### EXERCISE DETAILS
Pull every "field" line out of the data below.

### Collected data
■ ■ ■ ■ ■ ■ ■

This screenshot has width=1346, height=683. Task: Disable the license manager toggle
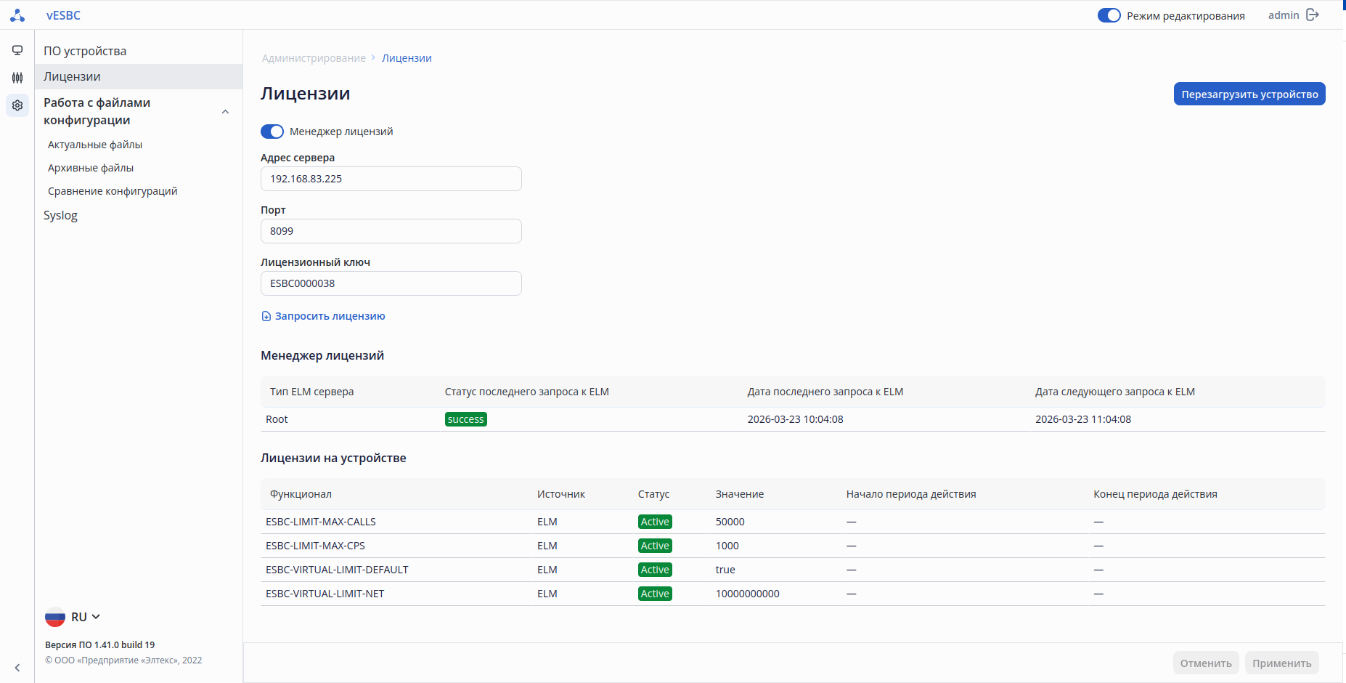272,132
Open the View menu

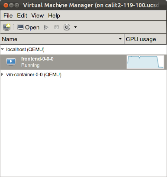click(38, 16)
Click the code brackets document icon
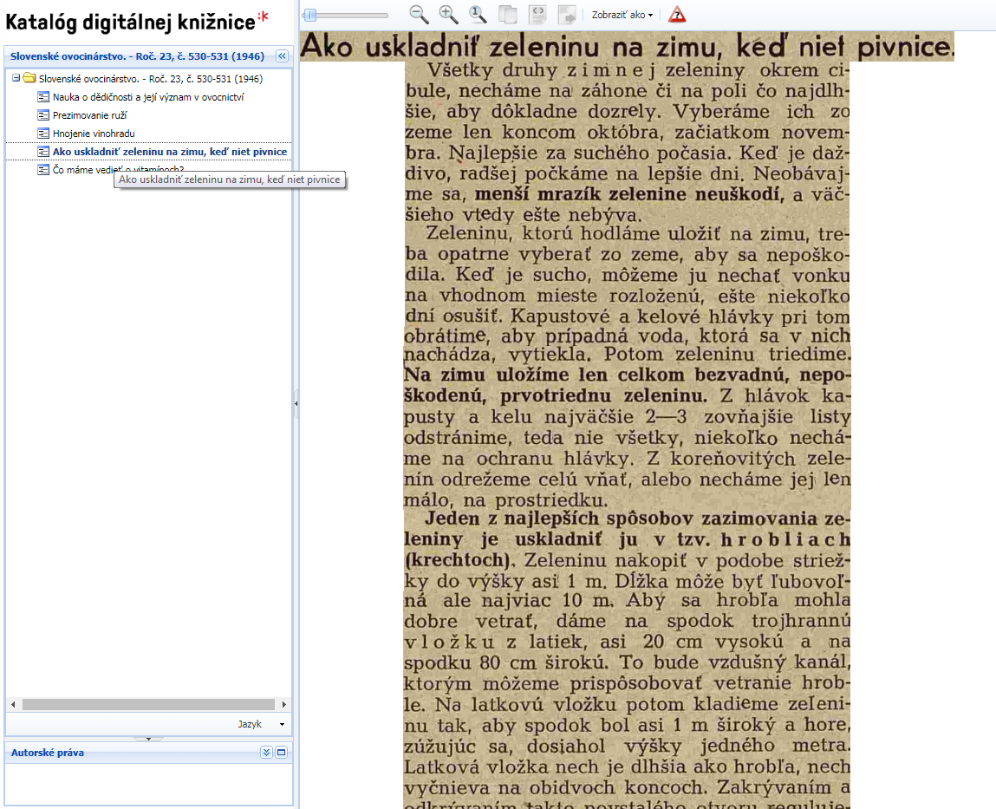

■ ■ ■ ■ ■ ■ ■

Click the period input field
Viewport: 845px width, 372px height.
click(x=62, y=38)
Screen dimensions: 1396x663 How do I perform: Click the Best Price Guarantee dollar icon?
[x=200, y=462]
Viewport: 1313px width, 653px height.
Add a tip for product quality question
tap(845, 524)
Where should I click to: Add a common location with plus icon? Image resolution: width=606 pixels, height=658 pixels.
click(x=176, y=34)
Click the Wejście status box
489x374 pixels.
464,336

■ ■ ■ ■ ■ ■ ■

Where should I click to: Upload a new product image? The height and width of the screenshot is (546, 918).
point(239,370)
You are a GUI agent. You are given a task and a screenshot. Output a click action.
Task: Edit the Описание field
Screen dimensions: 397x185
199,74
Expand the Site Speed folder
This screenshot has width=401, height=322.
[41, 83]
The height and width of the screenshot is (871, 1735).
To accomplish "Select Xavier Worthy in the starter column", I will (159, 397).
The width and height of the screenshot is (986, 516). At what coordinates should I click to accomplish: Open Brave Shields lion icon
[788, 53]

■ ■ ■ ■ ■ ■ ■

### ANSWER AREA
Click the period input field
Task: Edit the Описание field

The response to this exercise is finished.